Assembling envelopes into pages

Assembling envelopes into pages

 

Finished Envelope books

Finished Envelope books

 Wallpaper-sample covers were simply glued on.  These look so good to me.

Simple sewing, lots of embellishments

Simple sewing, lots of embellishments

The modified pamphlet stitch book with pocketed covers made by 2nd & 3rd graders was the only project that I’ve done so often with students that I knew it would go well.

Second and Third graders made sewn book with beads

Second & Third graders made sewn book with beads

 

Ribbon Journal

Ribbon Journal

The highlight of the day, for me, was making these sewn journals with 4th & 5th graders.

 

 

The book block was made from 4 pieces of 11″ x 17″ papers folding into origami pamphlets, then sewn together side-by-side. All the holes for sewing were punched by paper punches.

Wallpaper-sample covers were attached by threading ribbons through holes in the cover and endpapers.

Ribbon Journals made by 4th and 5th graders

Ribbon Journals made by 4th and 5th graders

This project ran a bit over time. We were suppose to finish in 45 minuets, but it took 50 minutes. No one complained 🙂

Aerial view of Ribbon Books

Aerial view of Ribbon Books

These books, like most of the other books made yesterday, were constructed without glue, The only exception is the envelope books.  I didn’t exclude the use of glue intentionally, but I guess I think about glueless structures more often than not.

This was the last class of this school season. Now I can get back to some housecleaning.

I am ending this season happy!

 

Japanese Binding in the Classroom

Success! I had one classroom period to help Mario’s Mandarin students make a Japanese-style bound book.

I was nervous about teaching this class because I don’t think that I’ve ever taught Japanese binding. Since my daughter is a student in this class I especially wanted the outcome to be good.

This won’t be a step-by-step tutorial, but if you want one I suggest checking out http://beccamakingfaces.com/theory-of-japanese-stab-binding/  for lots instruction, history, and  beautiful samples. Also, my last post has more details on how I designed this project.

Start the sewing by making a running stitch from top to bottom

Start the sewing by making a running stitch from top to bottom

The one bit of instruction that I do want to record here is the method I used to teach the sewing.  First let me say that if you are already familiar with Japanese binding you will notice all sorts of ways that I deviate from traditional methods: the ways that I teach in classrooms are always modifications of classical techniques, otherwise projects would take longer than the time that I am allowed. And, yes, I am sometimes self-conscious about the ways that I wander.

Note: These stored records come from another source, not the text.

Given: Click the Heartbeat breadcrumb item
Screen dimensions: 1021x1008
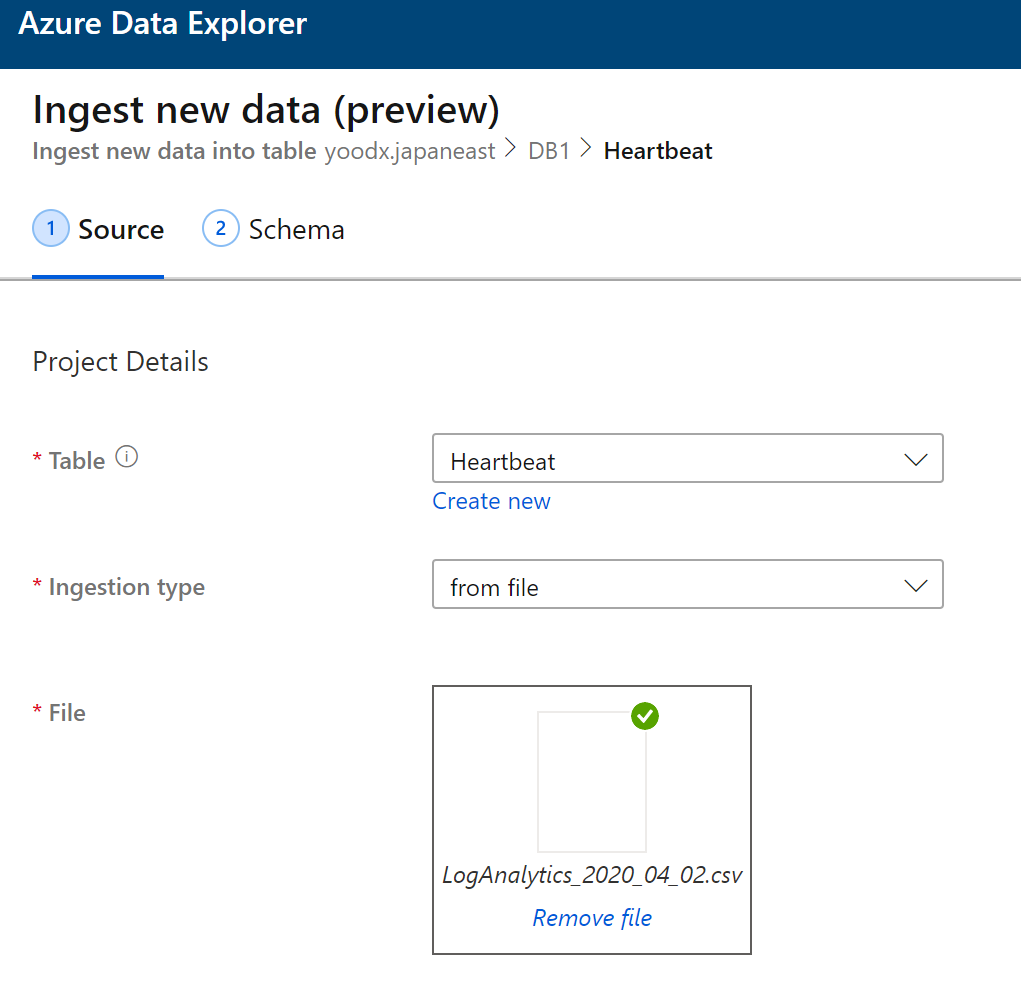Looking at the screenshot, I should point(658,151).
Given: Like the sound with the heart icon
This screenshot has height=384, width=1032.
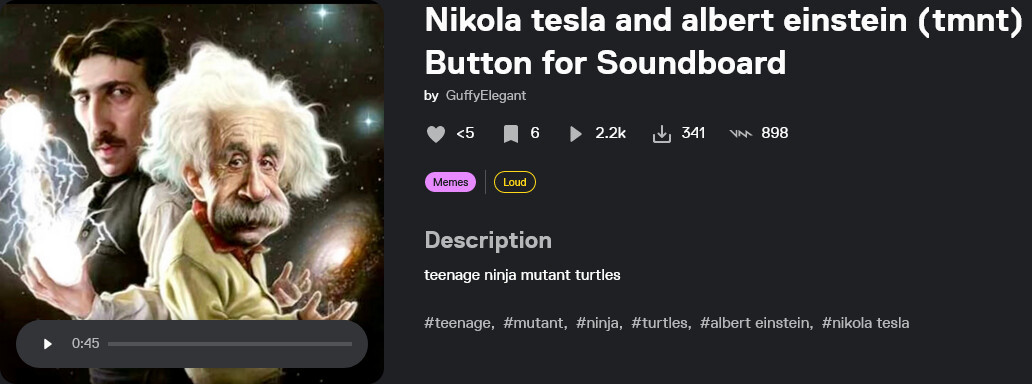Looking at the screenshot, I should 436,134.
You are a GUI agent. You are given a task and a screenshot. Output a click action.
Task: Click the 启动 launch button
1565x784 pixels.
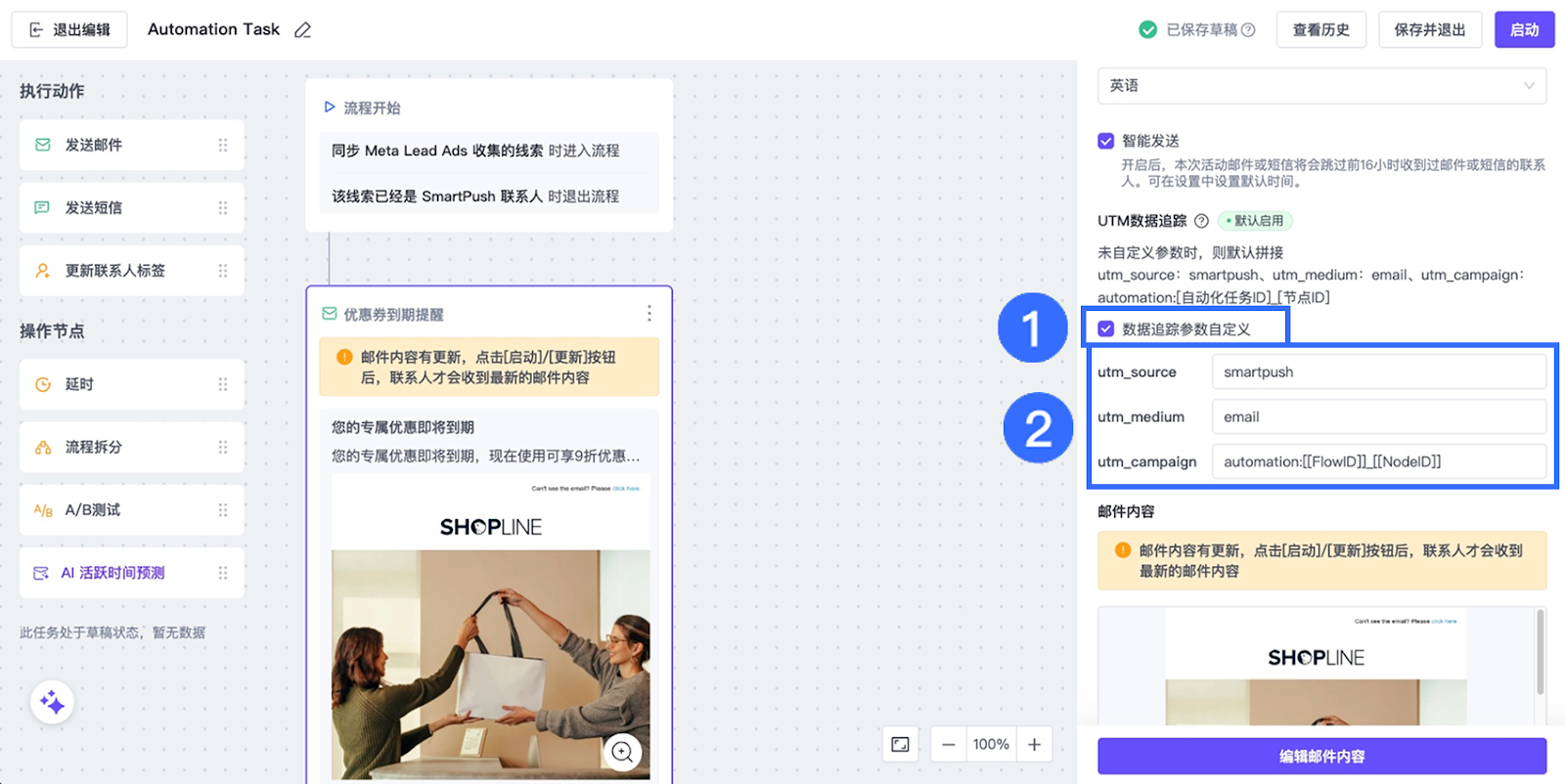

SO! moving on here…First, I demonstrated making a simple running stitch, going in and out of the holes that were punched through the book. Making this running stitch is a simple concept to teach. To make the pattern on the edge so that it will look like the side pattern below, I told the students…

???????????????????????????????

…nothing. That’s it. Nothing. I showed them the final look of the sewing and I asked them to work it out themselves, only telling them that they shouldn’t sew over any spot that already has sewing on it.  This is a great way to instruct, and I do this sort of teaching more and more often, especially when the steps are easy to see but difficult to explain. Well, it worked like a charm, and each student was able to do the sewing much more quickly than I had projected.  This was great, because it meant they had more time to decorate!

Working on decorating the cover

Happy Hands

These are my daughter’s hands above.  Her work space looks eerily similar to mine.

Filling in Fu

Filling in Fu

The students seemed to like having the origami papers and the symbol Fu, which I am told means luck or fortune, to glue onto their book covers.  When the class period was over we cleaned up quickly, and I drove home slowly, as the snow from the day before was blown all over the roads.

Driving away

Driving away from Long Trail School

Driving slowly was fine, as I could  better take in the views.